> _GIVEN EXERCISE_: Go through the entries below and substitute "navigation menu" for every occurrence of "hamburger menu", leaving all other text unchanged.

> _RECORD LIST_:

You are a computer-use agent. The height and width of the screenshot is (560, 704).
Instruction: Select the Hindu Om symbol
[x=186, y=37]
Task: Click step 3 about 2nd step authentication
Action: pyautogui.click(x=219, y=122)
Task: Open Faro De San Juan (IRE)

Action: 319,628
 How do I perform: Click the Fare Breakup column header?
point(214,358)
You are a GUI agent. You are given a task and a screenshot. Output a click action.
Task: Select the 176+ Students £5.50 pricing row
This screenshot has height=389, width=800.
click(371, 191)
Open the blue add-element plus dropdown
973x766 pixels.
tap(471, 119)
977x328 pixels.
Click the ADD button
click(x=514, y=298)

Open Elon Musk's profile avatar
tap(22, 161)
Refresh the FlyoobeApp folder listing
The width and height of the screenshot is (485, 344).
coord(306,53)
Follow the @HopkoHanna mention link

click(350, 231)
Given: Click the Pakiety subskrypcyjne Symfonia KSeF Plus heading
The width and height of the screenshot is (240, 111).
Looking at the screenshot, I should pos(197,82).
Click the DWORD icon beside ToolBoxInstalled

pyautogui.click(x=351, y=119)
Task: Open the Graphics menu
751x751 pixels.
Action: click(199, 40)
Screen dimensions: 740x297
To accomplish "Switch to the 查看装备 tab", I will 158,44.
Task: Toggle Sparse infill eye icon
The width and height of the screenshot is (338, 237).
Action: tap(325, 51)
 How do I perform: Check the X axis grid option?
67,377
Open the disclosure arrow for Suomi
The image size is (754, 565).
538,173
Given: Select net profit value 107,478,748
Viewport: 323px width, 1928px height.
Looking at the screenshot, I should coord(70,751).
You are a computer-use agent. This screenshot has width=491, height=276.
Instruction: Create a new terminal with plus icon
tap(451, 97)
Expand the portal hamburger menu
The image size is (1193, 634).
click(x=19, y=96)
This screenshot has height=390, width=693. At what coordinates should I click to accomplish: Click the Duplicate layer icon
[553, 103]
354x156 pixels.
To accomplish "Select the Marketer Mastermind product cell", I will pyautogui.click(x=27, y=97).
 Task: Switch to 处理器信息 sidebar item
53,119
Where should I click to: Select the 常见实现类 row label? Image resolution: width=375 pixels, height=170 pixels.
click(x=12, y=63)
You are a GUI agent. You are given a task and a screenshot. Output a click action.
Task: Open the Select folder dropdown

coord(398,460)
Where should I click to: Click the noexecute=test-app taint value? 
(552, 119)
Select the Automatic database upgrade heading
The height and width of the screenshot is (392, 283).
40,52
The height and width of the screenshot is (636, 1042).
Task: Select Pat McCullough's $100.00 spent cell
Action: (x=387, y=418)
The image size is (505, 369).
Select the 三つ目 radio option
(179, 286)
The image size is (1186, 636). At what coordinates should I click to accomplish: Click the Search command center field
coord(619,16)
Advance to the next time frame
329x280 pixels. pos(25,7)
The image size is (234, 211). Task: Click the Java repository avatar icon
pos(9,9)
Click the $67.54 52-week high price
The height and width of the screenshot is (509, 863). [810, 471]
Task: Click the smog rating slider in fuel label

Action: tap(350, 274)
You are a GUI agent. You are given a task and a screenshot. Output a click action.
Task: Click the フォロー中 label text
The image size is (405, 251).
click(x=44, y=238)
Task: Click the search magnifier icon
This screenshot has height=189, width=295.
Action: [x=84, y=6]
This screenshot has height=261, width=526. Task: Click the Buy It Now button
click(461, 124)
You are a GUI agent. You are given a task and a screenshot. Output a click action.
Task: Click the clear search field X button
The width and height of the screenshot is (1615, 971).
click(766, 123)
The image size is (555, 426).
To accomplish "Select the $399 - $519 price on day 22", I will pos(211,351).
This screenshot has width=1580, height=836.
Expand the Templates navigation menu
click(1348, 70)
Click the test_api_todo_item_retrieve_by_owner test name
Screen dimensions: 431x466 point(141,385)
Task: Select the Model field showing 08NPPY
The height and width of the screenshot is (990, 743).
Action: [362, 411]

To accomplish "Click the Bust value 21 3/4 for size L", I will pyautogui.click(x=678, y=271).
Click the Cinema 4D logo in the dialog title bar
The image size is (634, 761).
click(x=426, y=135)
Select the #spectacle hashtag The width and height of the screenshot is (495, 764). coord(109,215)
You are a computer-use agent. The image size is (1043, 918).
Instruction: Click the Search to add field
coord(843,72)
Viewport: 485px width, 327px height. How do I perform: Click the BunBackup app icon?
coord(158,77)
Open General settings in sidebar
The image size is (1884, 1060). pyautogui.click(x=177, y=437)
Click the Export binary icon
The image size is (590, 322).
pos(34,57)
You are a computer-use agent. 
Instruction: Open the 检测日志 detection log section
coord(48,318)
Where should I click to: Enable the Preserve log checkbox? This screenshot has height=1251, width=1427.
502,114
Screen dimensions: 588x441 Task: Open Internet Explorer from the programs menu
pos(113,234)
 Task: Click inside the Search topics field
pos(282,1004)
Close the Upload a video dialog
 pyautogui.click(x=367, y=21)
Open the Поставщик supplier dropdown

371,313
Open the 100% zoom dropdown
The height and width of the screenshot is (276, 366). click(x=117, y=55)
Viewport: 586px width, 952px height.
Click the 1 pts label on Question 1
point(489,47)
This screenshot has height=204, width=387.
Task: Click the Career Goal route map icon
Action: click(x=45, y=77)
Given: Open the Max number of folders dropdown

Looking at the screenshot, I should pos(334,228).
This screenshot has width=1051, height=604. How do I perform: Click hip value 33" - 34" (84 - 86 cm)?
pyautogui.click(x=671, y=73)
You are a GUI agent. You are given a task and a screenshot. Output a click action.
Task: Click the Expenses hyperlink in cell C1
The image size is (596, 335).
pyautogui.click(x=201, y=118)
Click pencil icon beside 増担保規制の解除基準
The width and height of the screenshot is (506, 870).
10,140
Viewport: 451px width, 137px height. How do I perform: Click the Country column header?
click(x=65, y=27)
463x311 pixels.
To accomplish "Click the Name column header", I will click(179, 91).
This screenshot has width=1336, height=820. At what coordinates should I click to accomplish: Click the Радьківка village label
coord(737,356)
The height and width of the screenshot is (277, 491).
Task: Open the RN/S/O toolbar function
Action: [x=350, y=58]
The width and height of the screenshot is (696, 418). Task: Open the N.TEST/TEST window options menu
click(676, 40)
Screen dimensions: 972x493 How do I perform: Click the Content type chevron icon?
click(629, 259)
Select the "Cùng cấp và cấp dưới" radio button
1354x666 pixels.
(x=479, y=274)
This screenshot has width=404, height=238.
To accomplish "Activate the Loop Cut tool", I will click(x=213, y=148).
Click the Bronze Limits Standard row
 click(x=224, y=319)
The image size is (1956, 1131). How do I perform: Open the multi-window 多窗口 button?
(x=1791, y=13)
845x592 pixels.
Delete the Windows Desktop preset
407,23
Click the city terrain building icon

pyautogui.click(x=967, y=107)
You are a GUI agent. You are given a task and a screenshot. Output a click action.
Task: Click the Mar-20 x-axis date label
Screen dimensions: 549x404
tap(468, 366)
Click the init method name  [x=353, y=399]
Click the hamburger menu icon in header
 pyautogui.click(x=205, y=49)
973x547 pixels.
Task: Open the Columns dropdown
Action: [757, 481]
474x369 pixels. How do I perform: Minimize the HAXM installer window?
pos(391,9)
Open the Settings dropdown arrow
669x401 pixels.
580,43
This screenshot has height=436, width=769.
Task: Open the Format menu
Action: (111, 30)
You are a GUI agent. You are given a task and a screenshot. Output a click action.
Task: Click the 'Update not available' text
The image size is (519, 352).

> _WORKED ANSWER_:
You are a computer-use agent. The height and width of the screenshot is (560, 704).
Instruction: Select the Hindu Om symbol
[x=186, y=37]
Task: Click step 3 about 2nd step authentication
Action: pyautogui.click(x=219, y=122)
Task: Open Faro De San Juan (IRE)

Action: 319,628
 How do I perform: Click the Fare Breakup column header?
point(214,358)
You are a GUI agent. You are given a task and a screenshot. Output a click action.
Task: Select the 176+ Students £5.50 pricing row
This screenshot has height=389, width=800.
click(371, 191)
Open the blue add-element plus dropdown
973x766 pixels.
tap(471, 119)
977x328 pixels.
Click the ADD button
click(x=514, y=298)

Open Elon Musk's profile avatar
tap(22, 161)
Refresh the FlyoobeApp folder listing
The width and height of the screenshot is (485, 344).
coord(306,53)
Follow the @HopkoHanna mention link

click(350, 231)
Given: Click the Pakiety subskrypcyjne Symfonia KSeF Plus heading
The width and height of the screenshot is (240, 111).
Looking at the screenshot, I should pos(197,82).
Click the DWORD icon beside ToolBoxInstalled

pyautogui.click(x=351, y=119)
Task: Open the Graphics menu
751x751 pixels.
Action: click(199, 40)
Screen dimensions: 740x297
To accomplish "Switch to the 查看装备 tab", I will 158,44.
Task: Toggle Sparse infill eye icon
The width and height of the screenshot is (338, 237).
Action: tap(325, 51)
 How do I perform: Check the X axis grid option?
67,377
Open the disclosure arrow for Suomi
The image size is (754, 565).
538,173
Given: Select net profit value 107,478,748
Viewport: 323px width, 1928px height.
Looking at the screenshot, I should coord(70,751).
You are a computer-use agent. This screenshot has width=491, height=276.
Instruction: Create a new terminal with plus icon
tap(451, 97)
Expand the portal navigation menu
The image size is (1193, 634).
click(x=19, y=96)
This screenshot has height=390, width=693. At what coordinates should I click to accomplish: Click the Duplicate layer icon
[553, 103]
354x156 pixels.
To accomplish "Select the Marketer Mastermind product cell", I will pyautogui.click(x=27, y=97).
 Task: Switch to 处理器信息 sidebar item
53,119
Where should I click to: Select the 常见实现类 row label? Image resolution: width=375 pixels, height=170 pixels.
click(x=12, y=63)
You are a GUI agent. You are given a task and a screenshot. Output a click action.
Task: Open the Select folder dropdown

coord(398,460)
Where should I click to: Click the noexecute=test-app taint value? 
(552, 119)
Select the Automatic database upgrade heading
The height and width of the screenshot is (392, 283).
40,52
The height and width of the screenshot is (636, 1042).
Task: Select Pat McCullough's $100.00 spent cell
Action: (x=387, y=418)
The image size is (505, 369).
Select the 三つ目 radio option
(179, 286)
The image size is (1186, 636). At what coordinates should I click to accomplish: Click the Search command center field
coord(619,16)
Advance to the next time frame
329x280 pixels. pos(25,7)
The image size is (234, 211). Task: Click the Java repository avatar icon
pos(9,9)
Click the $67.54 52-week high price
The height and width of the screenshot is (509, 863). [810, 471]
Task: Click the smog rating slider in fuel label

Action: tap(350, 274)
You are a GUI agent. You are given a task and a screenshot. Output a click action.
Task: Click the フォロー中 label text
The image size is (405, 251).
click(x=44, y=238)
Task: Click the search magnifier icon
This screenshot has height=189, width=295.
Action: [x=84, y=6]
This screenshot has height=261, width=526. Task: Click the Buy It Now button
click(461, 124)
You are a GUI agent. You are given a task and a screenshot. Output a click action.
Task: Click the clear search field X button
The width and height of the screenshot is (1615, 971).
click(766, 123)
The image size is (555, 426).
To accomplish "Select the $399 - $519 price on day 22", I will pos(211,351).
This screenshot has width=1580, height=836.
Expand the Templates navigation menu
click(1348, 70)
Click the test_api_todo_item_retrieve_by_owner test name
Screen dimensions: 431x466 point(141,385)
Task: Select the Model field showing 08NPPY
The height and width of the screenshot is (990, 743).
Action: [362, 411]

To accomplish "Click the Bust value 21 3/4 for size L", I will pyautogui.click(x=678, y=271).
Click the Cinema 4D logo in the dialog title bar
The image size is (634, 761).
click(x=426, y=135)
Select the #spectacle hashtag The width and height of the screenshot is (495, 764). coord(109,215)
You are a computer-use agent. The image size is (1043, 918).
Instruction: Click the Search to add field
coord(843,72)
Viewport: 485px width, 327px height. How do I perform: Click the BunBackup app icon?
coord(158,77)
Open General settings in sidebar
The image size is (1884, 1060). pyautogui.click(x=177, y=437)
Click the Export binary icon
The image size is (590, 322).
pos(34,57)
You are a computer-use agent. 
Instruction: Open the 检测日志 detection log section
coord(48,318)
Where should I click to: Enable the Preserve log checkbox? This screenshot has height=1251, width=1427.
502,114
Screen dimensions: 588x441 Task: Open Internet Explorer from the programs menu
pos(113,234)
 Task: Click inside the Search topics field
pos(282,1004)
Close the Upload a video dialog
 pyautogui.click(x=367, y=21)
Open the Поставщик supplier dropdown

371,313
Open the 100% zoom dropdown
The height and width of the screenshot is (276, 366). click(x=117, y=55)
Viewport: 586px width, 952px height.
Click the 1 pts label on Question 1
point(489,47)
This screenshot has height=204, width=387.
Task: Click the Career Goal route map icon
Action: click(x=45, y=77)
Given: Open the Max number of folders dropdown

Looking at the screenshot, I should pos(334,228).
This screenshot has width=1051, height=604. How do I perform: Click hip value 33" - 34" (84 - 86 cm)?
pyautogui.click(x=671, y=73)
You are a GUI agent. You are given a task and a screenshot. Output a click action.
Task: Click the Expenses hyperlink in cell C1
The image size is (596, 335).
pyautogui.click(x=201, y=118)
Click pencil icon beside 増担保規制の解除基準
The width and height of the screenshot is (506, 870).
10,140
Viewport: 451px width, 137px height. How do I perform: Click the Country column header?
click(x=65, y=27)
463x311 pixels.
To accomplish "Click the Name column header", I will click(179, 91).
This screenshot has width=1336, height=820. At what coordinates should I click to accomplish: Click the Радьківка village label
coord(737,356)
The height and width of the screenshot is (277, 491).
Task: Open the RN/S/O toolbar function
Action: [x=350, y=58]
The width and height of the screenshot is (696, 418). Task: Open the N.TEST/TEST window options menu
click(676, 40)
Screen dimensions: 972x493 How do I perform: Click the Content type chevron icon?
click(629, 259)
Select the "Cùng cấp và cấp dưới" radio button
1354x666 pixels.
(x=479, y=274)
This screenshot has width=404, height=238.
To accomplish "Activate the Loop Cut tool", I will click(x=213, y=148).
Click the Bronze Limits Standard row
 click(x=224, y=319)
The image size is (1956, 1131). How do I perform: Open the multi-window 多窗口 button?
(x=1791, y=13)
845x592 pixels.
Delete the Windows Desktop preset
407,23
Click the city terrain building icon

pyautogui.click(x=967, y=107)
You are a GUI agent. You are given a task and a screenshot. Output a click action.
Task: Click the Mar-20 x-axis date label
Screen dimensions: 549x404
tap(468, 366)
Click the init method name  [x=353, y=399]
Click the navigation menu icon in header
 pyautogui.click(x=205, y=49)
973x547 pixels.
Task: Open the Columns dropdown
Action: [757, 481]
474x369 pixels. How do I perform: Minimize the HAXM installer window?
pos(391,9)
Open the Settings dropdown arrow
669x401 pixels.
580,43
This screenshot has height=436, width=769.
Task: Open the Format menu
Action: (111, 30)
You are a GUI agent. You are given a task and a screenshot. Output a click action.
Task: Click the 'Update not available' text
The image size is (519, 352).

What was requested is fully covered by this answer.